Depuis 1988, la Nef garantit un circuit court de l’argent entre ses épargnants et ses emprunteurs. La coopérative citoyenne finance exclusivement des projets à impact positif, sans activité spéculative, et assure une transparence totale de ces financements. En obtenant l’agrément de la Banque de France, la Nef deviendrait alors la "nouvelle banque éthique indépendante" française. Pour que cette demande aboutisse, elle a besoin d’amorcer une forte augmentation de ses fonds propres et maintenir une collecte de capital dynamique ces prochaines années. C’est pourquoi les niveaux de collecte de capital nécessaires à son développement et à sa transformation d’agrément requièrent un niveau de mobilisation important dans les semaines à venir. L’objectif : développer son offre sans les freins inhérents au système d’adossement auquel elle est aujourd’hui contrainte. Elle disposerait ainsi d’une maîtrise complète de son activité́ et serait en mesure de proposer, par exemple, un compte et une carte de paiement aux particuliers. Une indépendance qui offrirait aussi aux Français une véritable alternative éthique, citoyenne, écologique aux banques traditionnelles.

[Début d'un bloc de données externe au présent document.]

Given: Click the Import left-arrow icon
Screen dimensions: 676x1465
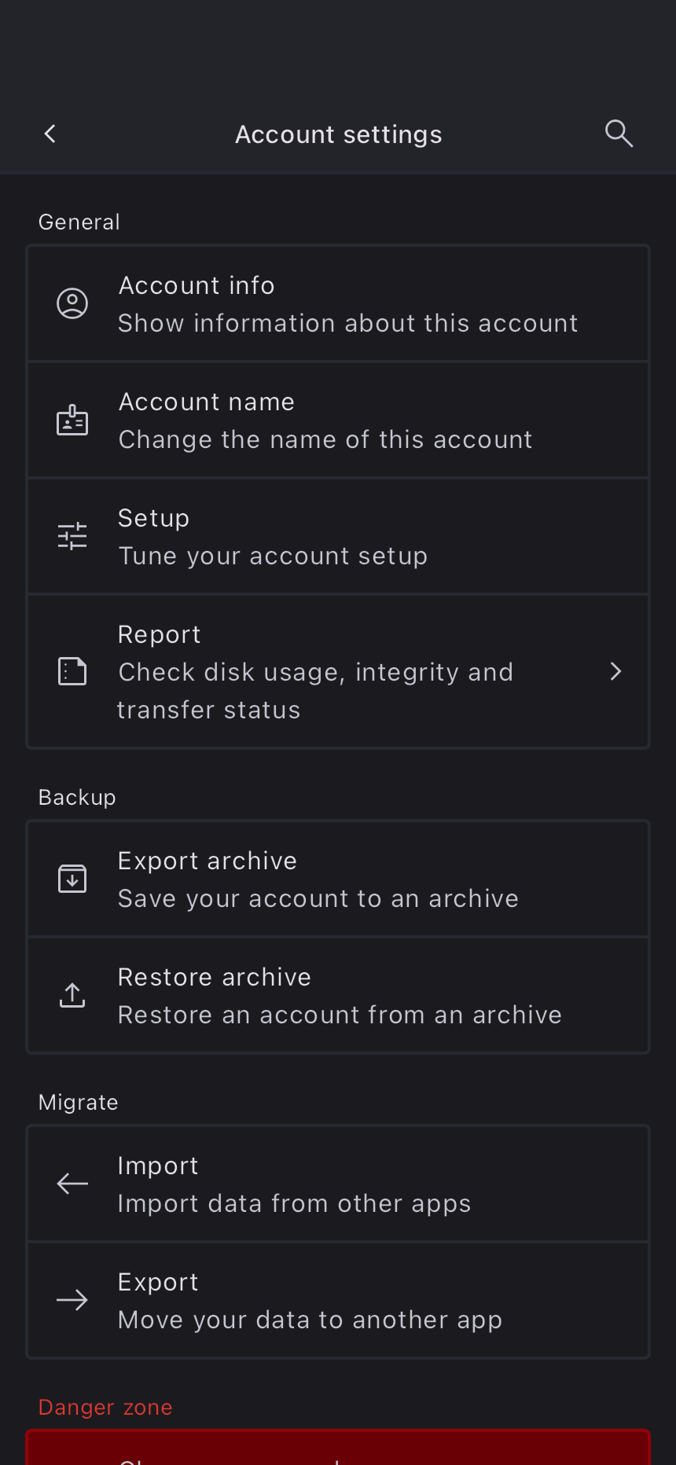Looking at the screenshot, I should pos(72,1184).
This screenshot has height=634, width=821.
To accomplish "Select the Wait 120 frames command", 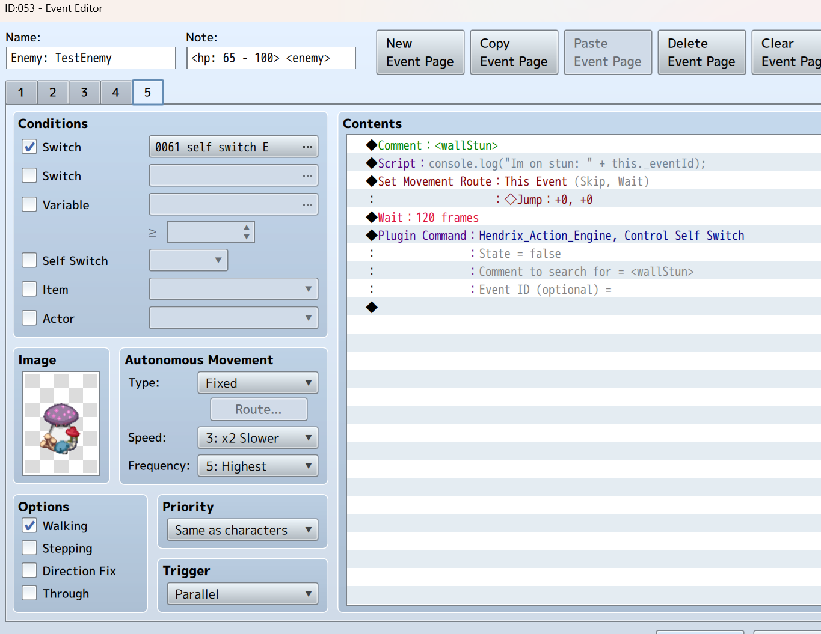I will coord(428,218).
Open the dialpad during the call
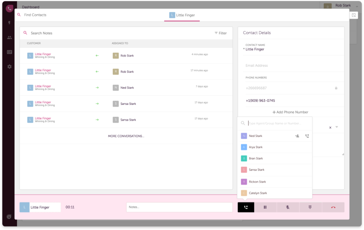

Faire sauter la banque traditionnelle…
Une initiative importante, tant les déclarations d’engagements pour le climat des grandes banques françaises sont régulièrement épinglées, dans un contexte où leur responsabilité dans le réchauffement climatique est de plus en plus pointée du doigt. Dans ces derniers rapports publiés en 2021 et 2020, l’association Oxfam France alerte : l’empreinte carbone des grandes banques françaises représente près de 8 fois les émissions de gaz à effet de serre de la France entière et elles nous emmènent vers un réchauffement à +4°C d’ici à 2100, loin de l’objectif du +1,5°C recommandé par les scientifiques d’ici à 2050. Malgré leurs engagements, entre 2017 et 2020, pour un euro investi ou financé, les quatre plus grosses banques ont en moyenne augmenté de près de 2 % leurs émissions de gaz à effet de serre.
…et les néo-banques
Si de nouveaux acteurs émergent et promettent des alternatives "plus écologiques" à l’offre des banques traditionnelles, le Nef estime que ces "néo-banques" proposent des services de comptes et carte verts, mais ne sont ni des banques, ni des établissements de crédit. Elles n’ont ainsi aucune capacité à employer directement les fonds déposés par leurs clients. Le circuit de l’argent, au lieu d’être interne à l’établissement, passe par divers organismes financiers qui n’ont pas nécessairement d’engagement éthique ou écologique particulier. La promesse selon laquelle les banques, où sont finalement déposés les fonds, assurent que l’argent des usagers des néo-banques sera uniquement utilisé pour financer des projets écologiques serait ainsi loin d’être assurée.
New deal
Pour Bernard Horenbeek, Président du Directoire de la Nef, l’heure est venue pour un nouveau paradigme : "L’urgence climatique, la guerre aux portes de l’Europe et la crise sociale nous obligent plus que jamais à repenser notre société et à créer des outils financiers au service d’un monde plus respectueux des Hommes et de l’environnement. Depuis plus de trente ans, la Nef construit les bases de cette alternative. Aujourd’hui le moment est venu de donner à cet outil une place au cœur de la société française et d’offrir à chacun la possibilité d’y participer." Pour y parvenir, la Nef propose une offre bancaire éthique aux citoyens particuliers pour faciliter leur passage à l’action. Cette offre comprend des parts sociales (capital) pour soutenir directement le projet de banque éthique indépendante et le développement de l’activité crédit de la Nef (1€ investi en parts sociales permet à la Nef de prêter 10€ d’épargne à un projet à plus-value écologique, sociale ou culturelle) mais aussi un livret pour « décarboner son épargne » et une pré-inscription à un futur compte de paiement.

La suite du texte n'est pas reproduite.